Materiaal uit een gegevensverzameling:
++++++++++++++++++++

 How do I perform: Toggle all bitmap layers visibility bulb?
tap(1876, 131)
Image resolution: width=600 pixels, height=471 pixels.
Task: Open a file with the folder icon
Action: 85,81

++++++++++++++++++++

— Schriftelijke opgave —
Schrijf de regels van het materiaal opnieuw uit, maar verwissel "bulb" voor "lamp". Laat verder alles ongewijzigd.

— Antwoord hieronder —
 How do I perform: Toggle all bitmap layers visibility lamp?
tap(1876, 131)
Image resolution: width=600 pixels, height=471 pixels.
Task: Open a file with the folder icon
Action: 85,81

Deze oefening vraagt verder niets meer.